Le réalisateur qui a signé le scénario en compagnie de Jay Cocks, à qui l'on doit notamment « Gangs of New York » et « Silence » de Martin Scorsese, a décidé de na pas se lancer dans un biopic linéaire : La Naissance, La Vie, La Mort, mais au contraire de s'intéresser à un moment de bascule dans la carrière de l'artiste : Le passage de la guitare acoustique à l'électrique. Un choix audacieux mais qui permet d'explorer à la fois la liberté de l'artiste mais également le carcan dans lequel le public, les fans et la maison de disque l'ont enfermé. Nous parlons toujours de paradoxe. Dylan parle souvent de liberté dans ses chansons, mais se retrouve finalement prisonnier de son image. Ce bouleversement, qui nous parait tellement anecdotique maintenant, ne l’était, bien évidemment pas, dans l’Amérique des années 60 et surtout dans le monde de la Folk, courant assez proche de la country, mais qui se démarque surtout par une peinture de la société dans laquelle évolue les auteurs de leurs chansons.

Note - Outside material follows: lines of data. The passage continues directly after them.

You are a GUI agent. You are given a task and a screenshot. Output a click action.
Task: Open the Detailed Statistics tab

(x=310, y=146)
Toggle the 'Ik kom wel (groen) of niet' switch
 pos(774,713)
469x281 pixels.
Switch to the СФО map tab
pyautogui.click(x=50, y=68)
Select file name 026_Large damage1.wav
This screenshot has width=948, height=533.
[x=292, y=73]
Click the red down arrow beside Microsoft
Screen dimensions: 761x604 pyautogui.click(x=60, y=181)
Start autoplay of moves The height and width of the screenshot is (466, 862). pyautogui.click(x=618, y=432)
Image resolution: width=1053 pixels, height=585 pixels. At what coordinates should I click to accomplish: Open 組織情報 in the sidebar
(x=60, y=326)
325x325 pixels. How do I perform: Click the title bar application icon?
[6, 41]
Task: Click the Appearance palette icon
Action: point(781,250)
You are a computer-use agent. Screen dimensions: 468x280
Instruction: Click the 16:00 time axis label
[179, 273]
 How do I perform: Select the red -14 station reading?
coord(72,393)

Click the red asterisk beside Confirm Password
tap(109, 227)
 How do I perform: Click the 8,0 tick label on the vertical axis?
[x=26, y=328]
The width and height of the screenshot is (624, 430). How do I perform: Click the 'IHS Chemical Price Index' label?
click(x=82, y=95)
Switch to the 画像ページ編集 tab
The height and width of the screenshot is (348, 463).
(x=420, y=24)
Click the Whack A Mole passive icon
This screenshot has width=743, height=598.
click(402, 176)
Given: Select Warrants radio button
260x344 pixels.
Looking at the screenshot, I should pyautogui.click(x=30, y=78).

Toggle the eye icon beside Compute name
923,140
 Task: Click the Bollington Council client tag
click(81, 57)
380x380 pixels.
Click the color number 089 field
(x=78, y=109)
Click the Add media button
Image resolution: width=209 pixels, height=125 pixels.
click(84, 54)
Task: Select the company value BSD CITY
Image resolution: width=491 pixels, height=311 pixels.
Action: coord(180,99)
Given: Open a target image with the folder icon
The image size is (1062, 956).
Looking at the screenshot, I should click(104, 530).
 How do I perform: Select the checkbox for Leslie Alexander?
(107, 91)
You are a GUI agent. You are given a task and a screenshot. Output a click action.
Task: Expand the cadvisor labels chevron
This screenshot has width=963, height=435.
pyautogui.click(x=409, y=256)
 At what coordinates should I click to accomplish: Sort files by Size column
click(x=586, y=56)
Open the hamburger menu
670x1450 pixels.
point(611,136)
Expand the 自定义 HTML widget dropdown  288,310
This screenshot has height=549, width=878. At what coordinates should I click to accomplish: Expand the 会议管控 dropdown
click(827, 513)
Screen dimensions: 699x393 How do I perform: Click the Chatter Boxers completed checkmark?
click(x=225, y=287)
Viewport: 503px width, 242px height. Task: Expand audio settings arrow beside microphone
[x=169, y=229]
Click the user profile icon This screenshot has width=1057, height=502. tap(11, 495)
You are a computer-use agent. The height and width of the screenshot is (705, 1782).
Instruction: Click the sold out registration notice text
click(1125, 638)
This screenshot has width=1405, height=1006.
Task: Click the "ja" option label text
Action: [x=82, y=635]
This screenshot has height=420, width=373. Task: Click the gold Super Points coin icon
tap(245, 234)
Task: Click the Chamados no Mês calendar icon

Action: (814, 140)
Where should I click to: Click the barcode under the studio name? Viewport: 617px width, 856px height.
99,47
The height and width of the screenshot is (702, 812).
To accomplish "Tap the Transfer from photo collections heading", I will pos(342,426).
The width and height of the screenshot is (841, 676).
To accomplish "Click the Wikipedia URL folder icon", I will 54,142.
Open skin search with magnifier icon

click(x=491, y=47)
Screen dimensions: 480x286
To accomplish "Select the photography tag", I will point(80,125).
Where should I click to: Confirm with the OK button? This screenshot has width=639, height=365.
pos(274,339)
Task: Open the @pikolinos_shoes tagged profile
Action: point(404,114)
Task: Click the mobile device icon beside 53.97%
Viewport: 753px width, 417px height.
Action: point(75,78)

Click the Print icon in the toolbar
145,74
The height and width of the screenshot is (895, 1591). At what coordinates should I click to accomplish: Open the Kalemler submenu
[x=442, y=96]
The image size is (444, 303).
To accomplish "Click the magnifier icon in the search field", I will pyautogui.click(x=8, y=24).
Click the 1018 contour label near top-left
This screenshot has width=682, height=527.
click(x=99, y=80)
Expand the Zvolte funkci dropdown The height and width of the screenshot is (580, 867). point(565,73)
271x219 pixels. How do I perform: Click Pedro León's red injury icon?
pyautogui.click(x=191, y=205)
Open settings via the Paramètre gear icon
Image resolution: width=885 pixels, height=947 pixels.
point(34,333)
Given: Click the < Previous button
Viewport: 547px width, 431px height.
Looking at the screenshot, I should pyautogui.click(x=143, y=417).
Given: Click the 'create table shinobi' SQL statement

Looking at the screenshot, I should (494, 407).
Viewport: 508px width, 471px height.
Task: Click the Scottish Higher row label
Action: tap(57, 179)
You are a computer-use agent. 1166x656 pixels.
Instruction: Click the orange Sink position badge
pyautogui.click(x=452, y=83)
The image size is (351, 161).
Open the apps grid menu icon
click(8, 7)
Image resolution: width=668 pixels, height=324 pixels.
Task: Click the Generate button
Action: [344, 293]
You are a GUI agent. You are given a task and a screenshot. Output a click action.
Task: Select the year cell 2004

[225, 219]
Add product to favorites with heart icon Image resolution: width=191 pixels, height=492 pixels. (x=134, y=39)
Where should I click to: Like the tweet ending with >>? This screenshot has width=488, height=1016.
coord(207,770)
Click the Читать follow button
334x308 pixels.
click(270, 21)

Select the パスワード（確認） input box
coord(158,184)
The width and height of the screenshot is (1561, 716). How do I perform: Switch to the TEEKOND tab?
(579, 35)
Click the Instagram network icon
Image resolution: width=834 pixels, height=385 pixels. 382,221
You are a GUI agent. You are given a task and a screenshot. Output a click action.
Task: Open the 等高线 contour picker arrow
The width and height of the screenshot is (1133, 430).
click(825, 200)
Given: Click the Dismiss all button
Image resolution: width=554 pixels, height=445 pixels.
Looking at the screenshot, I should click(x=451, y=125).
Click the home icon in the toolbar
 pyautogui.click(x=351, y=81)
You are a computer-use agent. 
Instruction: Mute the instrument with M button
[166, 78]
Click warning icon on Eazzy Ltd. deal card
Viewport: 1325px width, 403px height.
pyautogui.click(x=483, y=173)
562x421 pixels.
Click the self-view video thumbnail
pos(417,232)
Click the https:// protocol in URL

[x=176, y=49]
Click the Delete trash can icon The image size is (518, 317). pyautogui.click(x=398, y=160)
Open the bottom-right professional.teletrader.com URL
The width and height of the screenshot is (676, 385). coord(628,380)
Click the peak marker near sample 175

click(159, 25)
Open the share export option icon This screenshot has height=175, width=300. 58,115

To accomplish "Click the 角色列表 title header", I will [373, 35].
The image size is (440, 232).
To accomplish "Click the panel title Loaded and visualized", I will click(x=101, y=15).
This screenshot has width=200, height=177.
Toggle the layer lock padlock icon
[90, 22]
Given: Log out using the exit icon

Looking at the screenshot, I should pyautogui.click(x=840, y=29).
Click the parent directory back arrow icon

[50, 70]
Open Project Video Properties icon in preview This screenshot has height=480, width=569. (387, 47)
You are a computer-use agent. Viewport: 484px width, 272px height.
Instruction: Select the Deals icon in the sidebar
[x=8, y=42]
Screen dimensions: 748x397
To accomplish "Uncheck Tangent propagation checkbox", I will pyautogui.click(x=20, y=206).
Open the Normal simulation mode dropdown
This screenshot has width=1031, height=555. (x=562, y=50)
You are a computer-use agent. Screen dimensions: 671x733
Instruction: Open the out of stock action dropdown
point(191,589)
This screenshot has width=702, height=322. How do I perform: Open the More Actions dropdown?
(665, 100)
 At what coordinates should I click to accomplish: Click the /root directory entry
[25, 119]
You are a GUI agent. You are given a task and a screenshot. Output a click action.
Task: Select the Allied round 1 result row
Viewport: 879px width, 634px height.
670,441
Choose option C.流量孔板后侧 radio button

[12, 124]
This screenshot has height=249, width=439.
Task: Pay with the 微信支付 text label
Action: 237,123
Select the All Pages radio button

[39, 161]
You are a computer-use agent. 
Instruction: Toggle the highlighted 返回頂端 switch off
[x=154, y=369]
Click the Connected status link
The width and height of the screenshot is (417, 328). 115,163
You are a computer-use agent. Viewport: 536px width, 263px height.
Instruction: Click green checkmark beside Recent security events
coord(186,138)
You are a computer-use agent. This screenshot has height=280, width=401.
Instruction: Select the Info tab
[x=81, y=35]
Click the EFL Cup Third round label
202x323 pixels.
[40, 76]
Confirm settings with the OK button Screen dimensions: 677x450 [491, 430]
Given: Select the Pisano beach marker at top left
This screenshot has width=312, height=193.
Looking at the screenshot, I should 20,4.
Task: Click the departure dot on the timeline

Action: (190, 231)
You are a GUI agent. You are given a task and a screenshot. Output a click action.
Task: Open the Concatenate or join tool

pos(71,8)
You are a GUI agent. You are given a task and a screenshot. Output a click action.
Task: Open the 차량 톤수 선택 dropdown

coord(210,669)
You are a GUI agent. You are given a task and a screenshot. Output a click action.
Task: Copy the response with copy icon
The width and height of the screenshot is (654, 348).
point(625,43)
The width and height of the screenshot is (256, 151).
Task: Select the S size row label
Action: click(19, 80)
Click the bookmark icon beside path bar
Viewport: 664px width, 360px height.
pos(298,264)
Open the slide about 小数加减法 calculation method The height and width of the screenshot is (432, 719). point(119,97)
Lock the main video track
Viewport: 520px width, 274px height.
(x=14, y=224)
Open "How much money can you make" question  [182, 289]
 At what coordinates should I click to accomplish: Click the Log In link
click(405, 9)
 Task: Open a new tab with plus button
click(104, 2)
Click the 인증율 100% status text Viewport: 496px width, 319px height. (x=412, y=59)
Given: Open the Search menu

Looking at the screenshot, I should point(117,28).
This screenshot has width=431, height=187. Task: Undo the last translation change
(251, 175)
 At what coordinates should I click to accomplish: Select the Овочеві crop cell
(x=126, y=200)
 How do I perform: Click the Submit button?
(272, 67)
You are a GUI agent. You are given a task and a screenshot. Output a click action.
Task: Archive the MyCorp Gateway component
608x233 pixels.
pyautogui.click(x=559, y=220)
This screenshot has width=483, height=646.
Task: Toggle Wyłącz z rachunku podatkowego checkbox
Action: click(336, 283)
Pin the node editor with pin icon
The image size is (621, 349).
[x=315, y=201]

La première grande idée de James Mangold, est bien sûr de ne pas vouloir raconter la vie de Dylan de manière purement linéaire, mais de s’intéresser d’abord à l’artiste en commençant son récit par les premiers pas jusqu’au point de bascule ou point de rupturer lorsque Bob Dylan délaisse sa guitare Folk pour une Guitare Electrique. Mangold va illustrer toutes les facettes connues du chanteur, notamment son rapport complexe aux gens ou encore la célébrité qu’il a recherché mais qu’il fui constamment par une peur des fans et de leur hystérie. Le réalisateur ne laisse rien au hasard et encore moins l’importance de Woody Guthrie, celui que Dylan considère, comme beaucoup de chanteur folk d’ailleurs, comme leur père spirituel : Woody Guthrie, alors sur la fin de sa vie et que le chanteur va venir voir comme s’il avait besoin de sa bénédiction pour les choix qu’il opère. Autre personnage important dans la construction du mythe, Pete Seeger, autre pilier de la musique Folk, qui sera le premier a déceler le potentiel hors norme du jeune artiste et va lui donner sa chance. Les rapports ne furent pas toujours bons, mais la présence de Seeger est indissociable de la carrière de Bob Dylan. Et puis il y a bien sûr, Joan Baez, chanteuse, maintenant un peu oublié, malheureusement alors qu’elle porta tant de combat à travers ses chansons : Opposition à la guerre du Vietnam, lutte pour les droits civiques des Afro-Américains, militante féministe et j’en passe encore. Elle hypnotisait les foules de sa voix cristalline. Elle nourrit avec Dylan une romance compliquée entre deux visions artistiques radicalement différentes et pourtant si complémentaires.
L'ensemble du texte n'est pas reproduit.